TASK DETAILS –
Reproduce the following material verbatim, altering nothing.

#####

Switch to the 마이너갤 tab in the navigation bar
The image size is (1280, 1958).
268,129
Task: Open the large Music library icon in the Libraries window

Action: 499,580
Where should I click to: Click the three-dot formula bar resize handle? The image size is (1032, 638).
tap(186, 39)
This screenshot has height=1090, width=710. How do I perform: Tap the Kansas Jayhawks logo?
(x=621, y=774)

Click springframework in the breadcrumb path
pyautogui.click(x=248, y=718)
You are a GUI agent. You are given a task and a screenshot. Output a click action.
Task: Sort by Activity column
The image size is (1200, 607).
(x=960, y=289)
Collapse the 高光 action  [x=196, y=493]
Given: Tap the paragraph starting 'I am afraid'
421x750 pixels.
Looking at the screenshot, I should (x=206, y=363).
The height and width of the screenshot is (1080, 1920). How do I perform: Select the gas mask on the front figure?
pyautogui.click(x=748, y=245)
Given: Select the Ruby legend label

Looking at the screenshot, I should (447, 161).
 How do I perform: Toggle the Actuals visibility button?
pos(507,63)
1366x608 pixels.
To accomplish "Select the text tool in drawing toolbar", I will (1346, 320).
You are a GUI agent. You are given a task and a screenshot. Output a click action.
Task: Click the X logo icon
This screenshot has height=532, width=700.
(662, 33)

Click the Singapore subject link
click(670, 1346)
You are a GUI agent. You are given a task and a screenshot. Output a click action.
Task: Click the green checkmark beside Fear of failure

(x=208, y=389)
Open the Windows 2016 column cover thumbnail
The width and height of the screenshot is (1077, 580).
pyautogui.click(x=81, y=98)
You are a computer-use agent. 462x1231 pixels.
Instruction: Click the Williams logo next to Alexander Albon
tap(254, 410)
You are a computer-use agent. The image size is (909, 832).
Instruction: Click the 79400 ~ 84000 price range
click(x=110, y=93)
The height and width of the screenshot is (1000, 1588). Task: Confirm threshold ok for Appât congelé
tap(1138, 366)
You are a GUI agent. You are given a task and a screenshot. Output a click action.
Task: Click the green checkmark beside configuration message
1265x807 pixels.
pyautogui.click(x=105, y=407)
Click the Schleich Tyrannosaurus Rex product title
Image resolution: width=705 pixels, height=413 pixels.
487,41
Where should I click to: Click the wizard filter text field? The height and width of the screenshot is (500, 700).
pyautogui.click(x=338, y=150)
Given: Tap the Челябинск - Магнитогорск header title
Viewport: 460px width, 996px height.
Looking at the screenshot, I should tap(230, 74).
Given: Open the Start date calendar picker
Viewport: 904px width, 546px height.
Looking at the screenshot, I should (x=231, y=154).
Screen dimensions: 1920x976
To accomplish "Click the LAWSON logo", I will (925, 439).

#####

TASK OUTPUT –
Switch to the 마이너갤 tab in the navigation bar
The image size is (1280, 1958).
268,129
Task: Open the large Music library icon in the Libraries window

Action: 499,580
Where should I click to: Click the three-dot formula bar resize handle? The image size is (1032, 638).
tap(186, 39)
This screenshot has height=1090, width=710. How do I perform: Tap the Kansas Jayhawks logo?
(x=621, y=774)

Click springframework in the breadcrumb path
pyautogui.click(x=248, y=718)
You are a GUI agent. You are given a task and a screenshot. Output a click action.
Task: Sort by Activity column
The image size is (1200, 607).
(x=960, y=289)
Collapse the 高光 action  [x=196, y=493]
Given: Tap the paragraph starting 'I am afraid'
421x750 pixels.
Looking at the screenshot, I should (x=206, y=363).
The height and width of the screenshot is (1080, 1920). How do I perform: Select the gas mask on the front figure?
pyautogui.click(x=748, y=245)
Given: Select the Ruby legend label

Looking at the screenshot, I should (447, 161).
 How do I perform: Toggle the Actuals visibility button?
pos(507,63)
1366x608 pixels.
To accomplish "Select the text tool in drawing toolbar", I will (1346, 320).
You are a GUI agent. You are given a task and a screenshot. Output a click action.
Task: Click the X logo icon
This screenshot has height=532, width=700.
(662, 33)

Click the Singapore subject link
click(670, 1346)
You are a GUI agent. You are given a task and a screenshot. Output a click action.
Task: Click the green checkmark beside Fear of failure

(x=208, y=389)
Open the Windows 2016 column cover thumbnail
The width and height of the screenshot is (1077, 580).
pyautogui.click(x=81, y=98)
You are a computer-use agent. 462x1231 pixels.
Instruction: Click the Williams logo next to Alexander Albon
tap(254, 410)
You are a computer-use agent. The image size is (909, 832).
Instruction: Click the 79400 ~ 84000 price range
click(x=110, y=93)
The height and width of the screenshot is (1000, 1588). Task: Confirm threshold ok for Appât congelé
tap(1138, 366)
You are a GUI agent. You are given a task and a screenshot. Output a click action.
Task: Click the green checkmark beside configuration message
1265x807 pixels.
pyautogui.click(x=105, y=407)
Click the Schleich Tyrannosaurus Rex product title
Image resolution: width=705 pixels, height=413 pixels.
487,41
Where should I click to: Click the wizard filter text field? The height and width of the screenshot is (500, 700).
pyautogui.click(x=338, y=150)
Given: Tap the Челябинск - Магнитогорск header title
Viewport: 460px width, 996px height.
Looking at the screenshot, I should tap(230, 74).
Given: Open the Start date calendar picker
Viewport: 904px width, 546px height.
Looking at the screenshot, I should (x=231, y=154).
Screen dimensions: 1920x976
To accomplish "Click the LAWSON logo", I will (925, 439).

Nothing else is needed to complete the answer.